SFT Explained Simply | Generated by AI
Question: What is SFT? I just saw a PyTorch call, but how does it work underneath?
Answer:
SFT stands for Supervised Fine-Tuning. It is the simplest and most common way to train or adapt a large language model (LLM).
At its core, SFT is just next-token prediction on a dataset of instruction-response pairs. There is no magic algorithm—it is essentially the same training procedure used during pretraining, except on a much smaller, curated dataset.
For example, suppose your dataset contains:
User: What is 2 + 2?
Assistant: 4
The model actually sees something like:
<user>
What is 2 + 2?
</user>
<assistant>
4
</assistant>
The tokenizer converts this into IDs:
[123, 456, 789, 234, ...]
The model predicts:
Input:
What is 2 +
Predict:
2
Next step:
Input:
What is 2 + 2
Predict:
?
...
Eventually:
Input:
Assistant:
Predict:
4
It learns by minimizing the prediction error for the assistant’s response.
Under the hood
Suppose you have
input_ids = tokenizer(text).input_ids
The model does
logits = model(input_ids)
where
input_ids
↓
Embedding
↓
Transformer blocks
↓
Linear projection
↓
logits
The output shape is
(batch, sequence_length, vocab_size)
For a 50k-token vocabulary:
(8, 512, 50000)
Each position predicts the next token.
Loss computation
PyTorch typically uses
loss = F.cross_entropy(
logits.view(-1, vocab_size),
labels.view(-1)
)
Internally this is
Softmax
↓
Negative log likelihood
↓
Average over tokens
The loss is
[ -\log(p(\text{correct token})) ]
If the correct next token is
"dog"
and the model predicts
cat : 0.20
dog : 0.60
bird: 0.10
then
loss = -log(0.6)
If instead it predicts
dog : 0.99
the loss becomes very small.
Why is it called “Supervised”?
Because humans provide the desired output.
Example:
Question:
How do I sort a list?
Desired answer:
Use Python's sorted() function...
The model is directly told what the correct response should be.

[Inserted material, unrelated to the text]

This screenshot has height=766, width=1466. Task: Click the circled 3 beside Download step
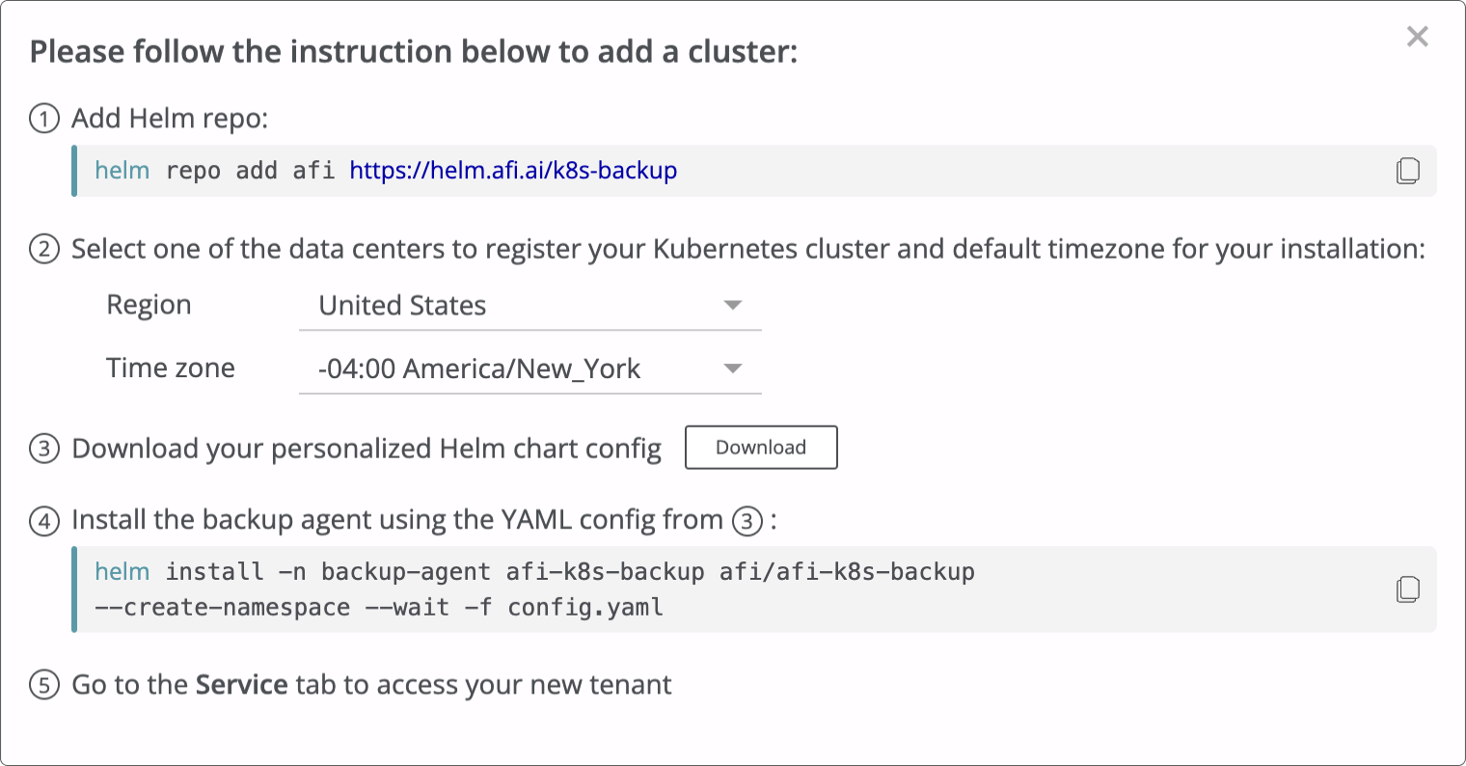point(44,450)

This is unlike reinforcement learning, where the model receives only a reward signal rather than the exact target output.
Masking the prompt
One important detail in modern SFT is that we usually do not train on the user’s prompt. Instead, we compute the loss only on the assistant’s reply.
For example:
User:
Tell me a joke.
Assistant:
Why did the chicken cross the road?
The labels might look like:
User tokens -> -100
Assistant tokens -> actual token IDs
In PyTorch:
labels = input_ids.clone()
labels[user_part] = -100
The -100 value tells CrossEntropyLoss to ignore those positions.

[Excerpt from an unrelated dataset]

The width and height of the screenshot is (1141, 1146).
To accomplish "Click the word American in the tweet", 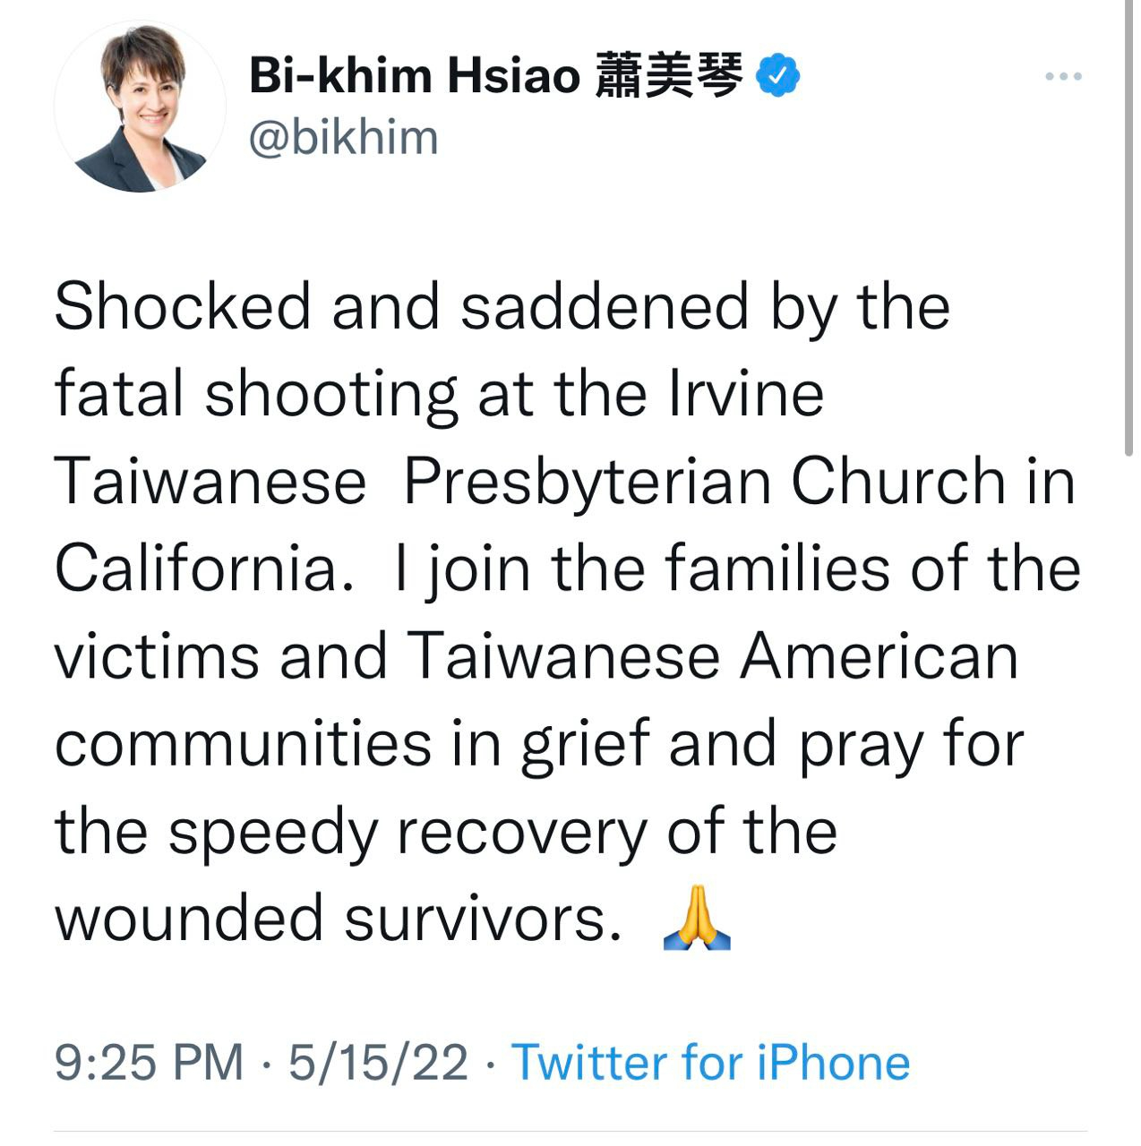I will (879, 656).
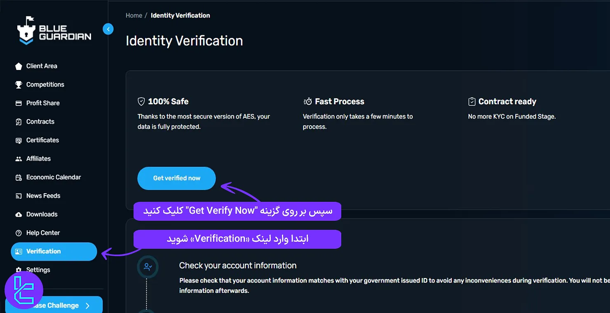The width and height of the screenshot is (610, 313).
Task: Open Settings using the gear icon
Action: 19,270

This means the model is conditioned on the prompt, but it is only penalized based on how well it predicts the assistant’s response.
Backpropagation
Once the loss is computed:
loss
↓
backward()
↓
compute gradients
↓
optimizer.step()
↓
update weights
Every weight in the Transformer is adjusted slightly using gradient descent.

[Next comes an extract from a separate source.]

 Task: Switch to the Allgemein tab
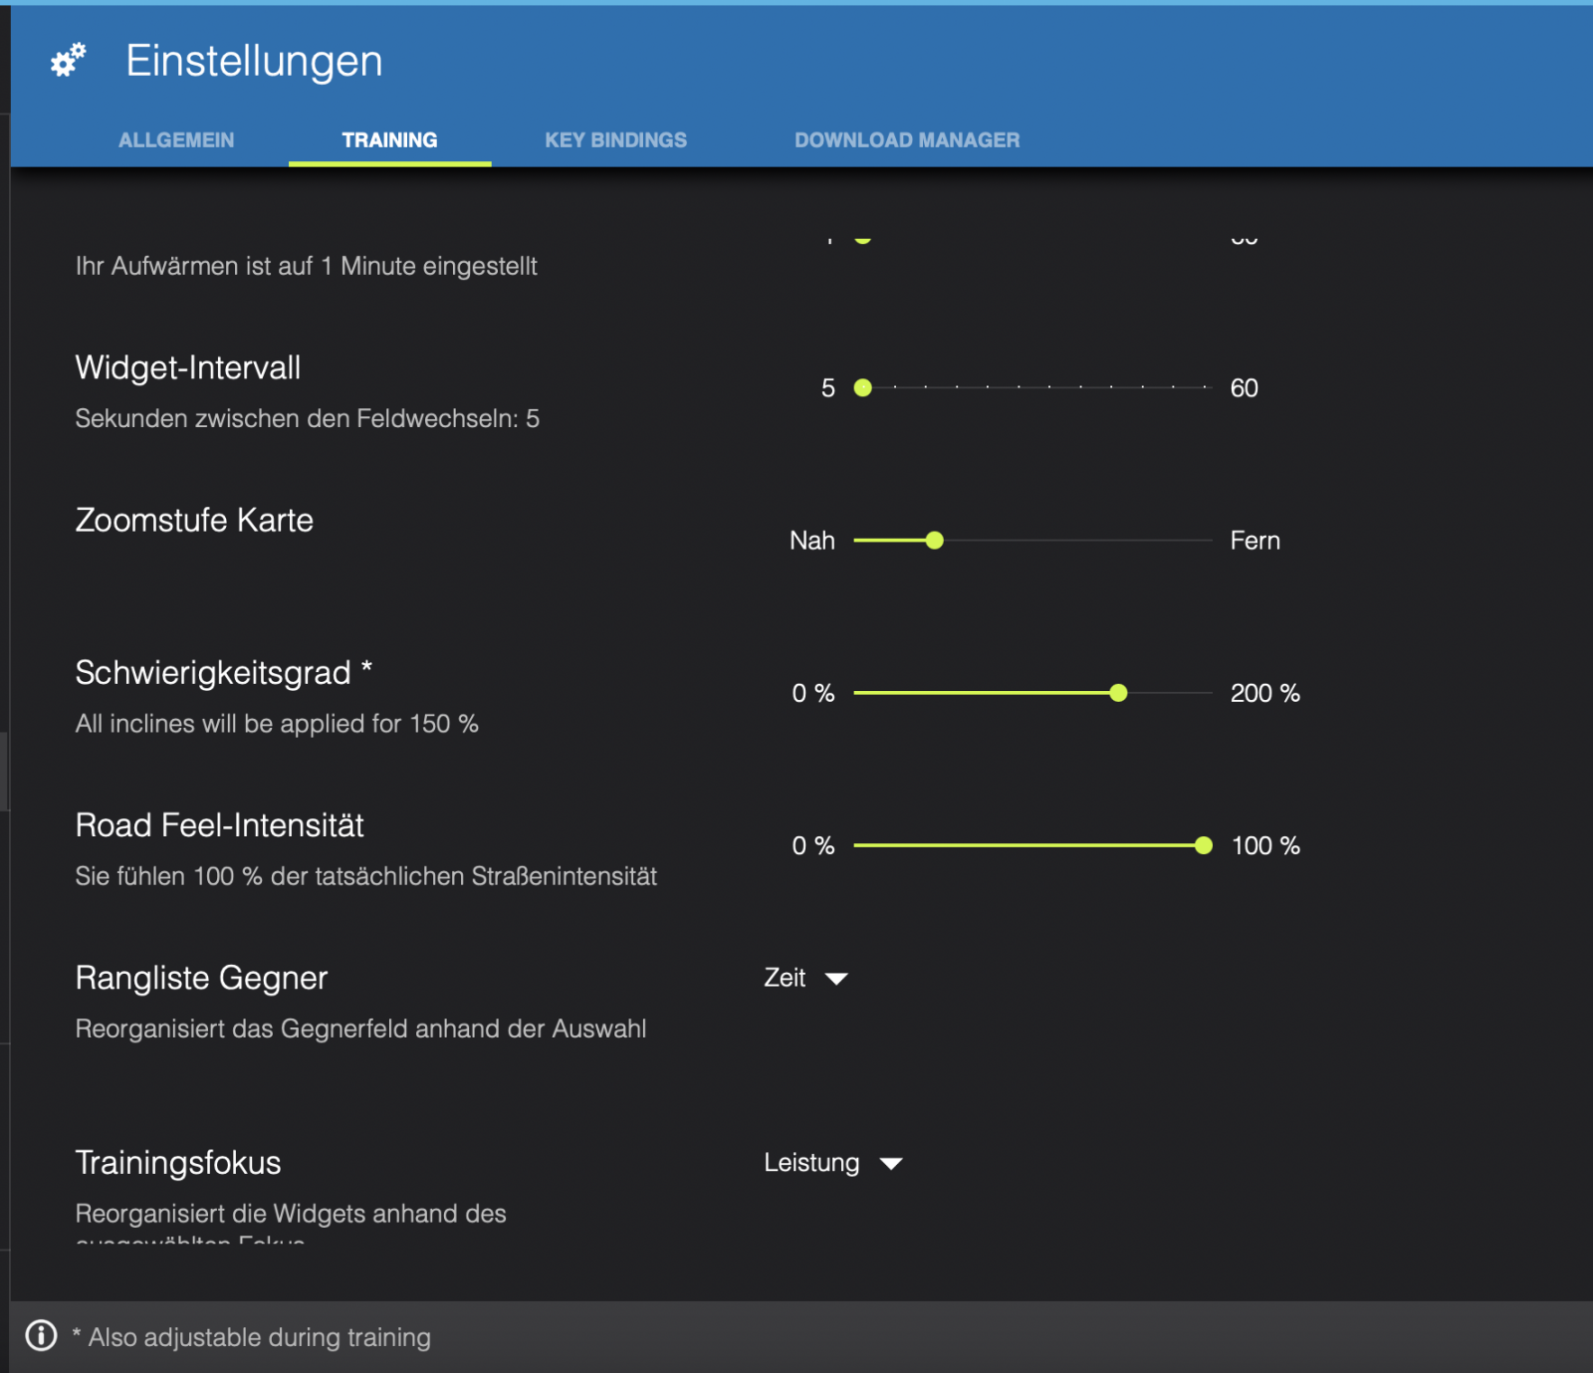(176, 140)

The actual PyTorch training loop
A simplified version looks like this:
for batch in dataloader:
outputs = model(
input_ids=batch["input_ids"],
labels=batch["labels"]
)
loss = outputs.loss
loss.backward()
optimizer.step()
optimizer.zero_grad()
Inside
outputs = model(...)
the Hugging Face model typically does something equivalent to:
logits = transformer(input_ids)
shift_logits = logits[:, :-1]
shift_labels = labels[:, 1:]
loss = F.cross_entropy(
shift_logits.reshape(-1, vocab_size),
shift_labels.reshape(-1),
ignore_index=-100
)
The labels are shifted by one position because the model predicts the next token.
How Hugging Face hides the complexity
When you write:
outputs = model(
input_ids=input_ids,
labels=labels
)
the model automatically:
- Runs the forward pass through the Transformer.
- Shifts logits and labels for next-token prediction.
- Computes the cross-entropy loss.
- Applies
ignore_index=-100to masked positions. - Returns both the
lossand thelogits.
This is why an SFT training script can look deceptively simple.
Overall pipeline
Instruction dataset
│
▼
Tokenizer
│
▼
Token IDs
│
▼
Transformer forward pass
│
▼
Logits
│
▼
Shift by one token
│
▼
Cross-entropy loss
│
▼
Backpropagation
│
▼
AdamW optimizer
│
▼
Updated model weights
In summary, SFT is fundamentally the same next-token prediction objective used during pretraining, but applied to high-quality instruction-following examples. The key differences are the data (instruction-response pairs instead of raw text) and the common practice of masking the prompt so that only the assistant’s response contributes to the training loss.